The findings draw on a confidential survey of 1671 students from Columbia University and Barnard College conducted in the spring of 2016 and on in-depth interviews with 151 undergraduate students conducted from September 2015 to January 2017.
The authors found that multiple social and personal factors experienced prior to college were associated with students' experience of penetrative sexual assault (vaginal, oral, or anal) during college. These factors include unwanted sexual contact before college (for women); adverse child experiences such as physical abuse; 'hooking up' in high school; or initiation of sex and alcohol or drug use before age 18.

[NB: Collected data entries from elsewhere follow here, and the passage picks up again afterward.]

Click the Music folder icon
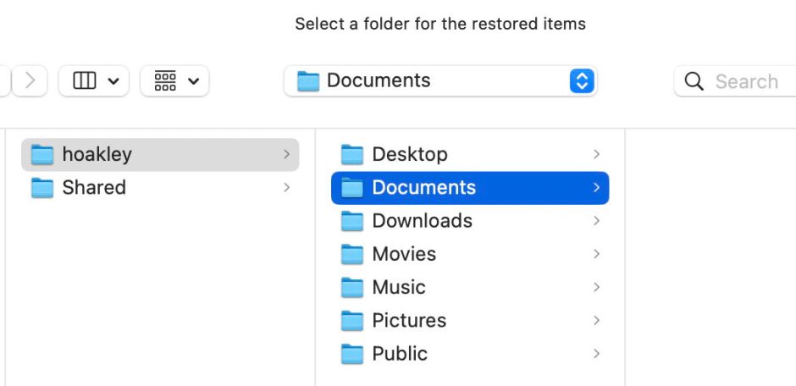Image resolution: width=796 pixels, height=386 pixels. coord(351,288)
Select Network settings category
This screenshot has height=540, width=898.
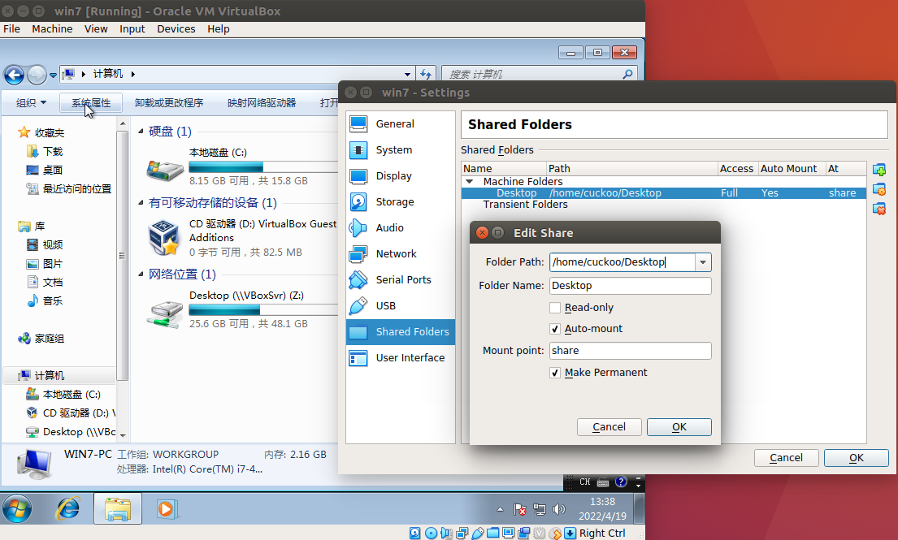[x=396, y=254]
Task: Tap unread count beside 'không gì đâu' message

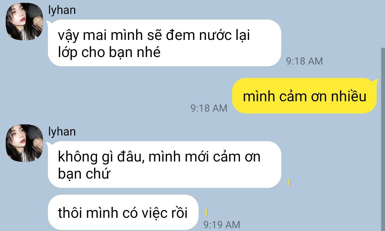Action: 288,183
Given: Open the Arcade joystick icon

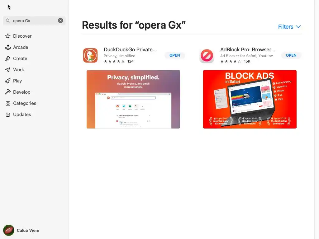Looking at the screenshot, I should [x=8, y=47].
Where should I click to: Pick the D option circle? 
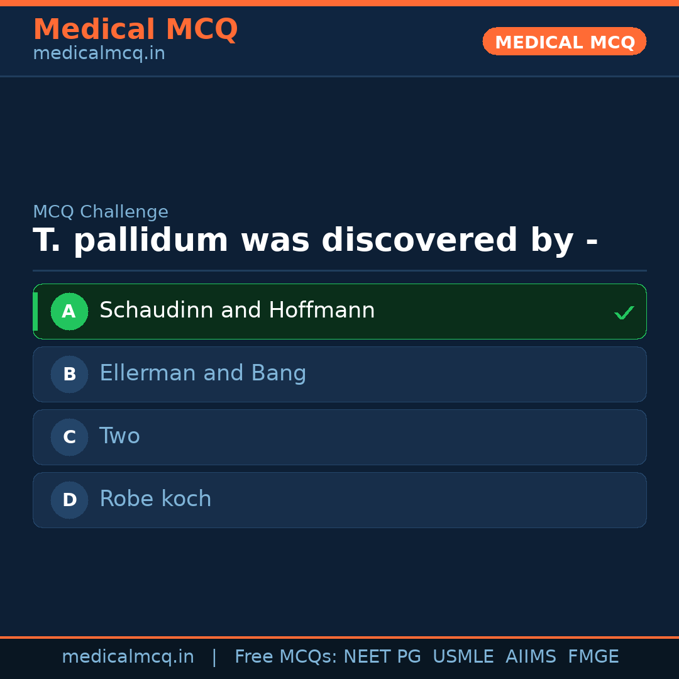tap(69, 500)
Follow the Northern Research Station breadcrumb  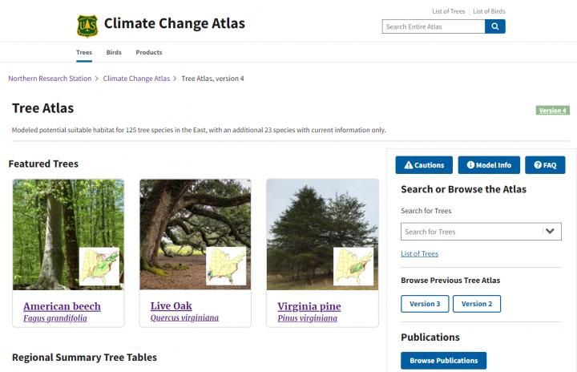click(x=49, y=79)
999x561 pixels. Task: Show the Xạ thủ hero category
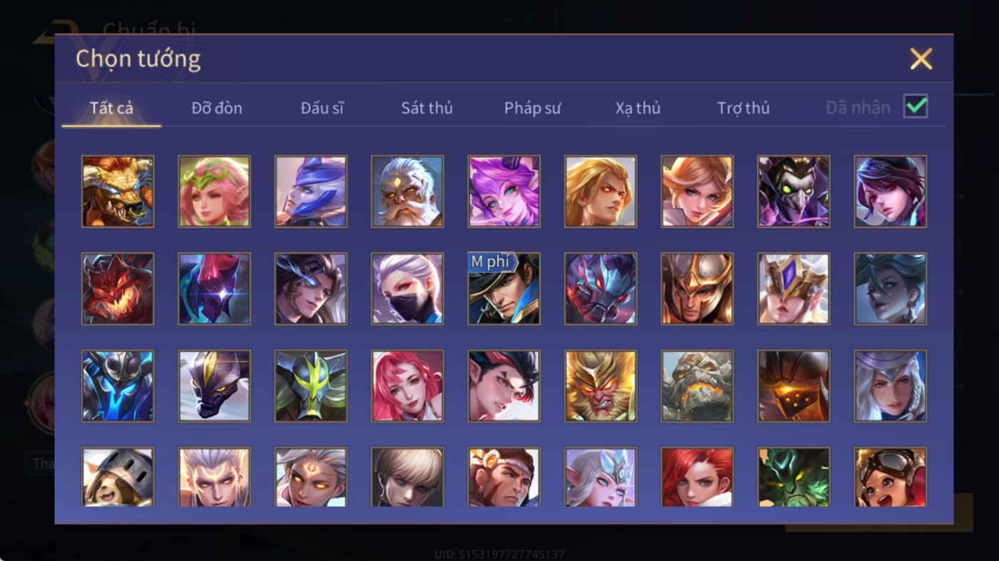638,108
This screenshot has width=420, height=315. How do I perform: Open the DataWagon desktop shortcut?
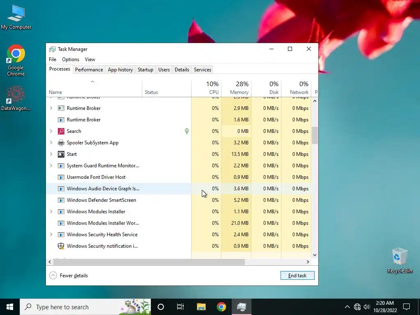(16, 98)
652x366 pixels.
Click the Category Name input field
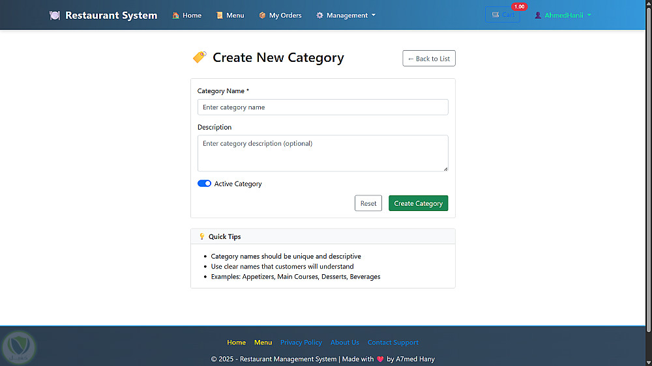pyautogui.click(x=323, y=107)
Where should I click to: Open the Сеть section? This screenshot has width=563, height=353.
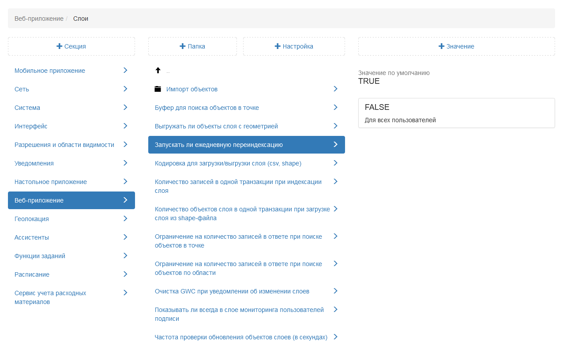tap(22, 89)
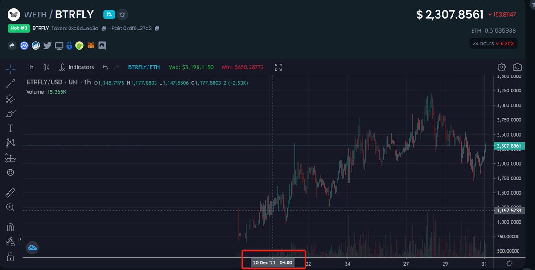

Ethnographic interviews highlighted the heterogeneity of students' sex education experiences. Many described sexuality education that was awkward, incomplete, or provided little information about sexual consent or sexual assault.
The research also found that students who were born outside of the United States and students whose mothers had lived only part of their lives or never lived in the U.S. had fewer experiences of penetrative sexual assault in college. Religious participation in high school did not prevent sexual assault overall, but a higher frequency of religious participation showed a borderline statistically significant protective association.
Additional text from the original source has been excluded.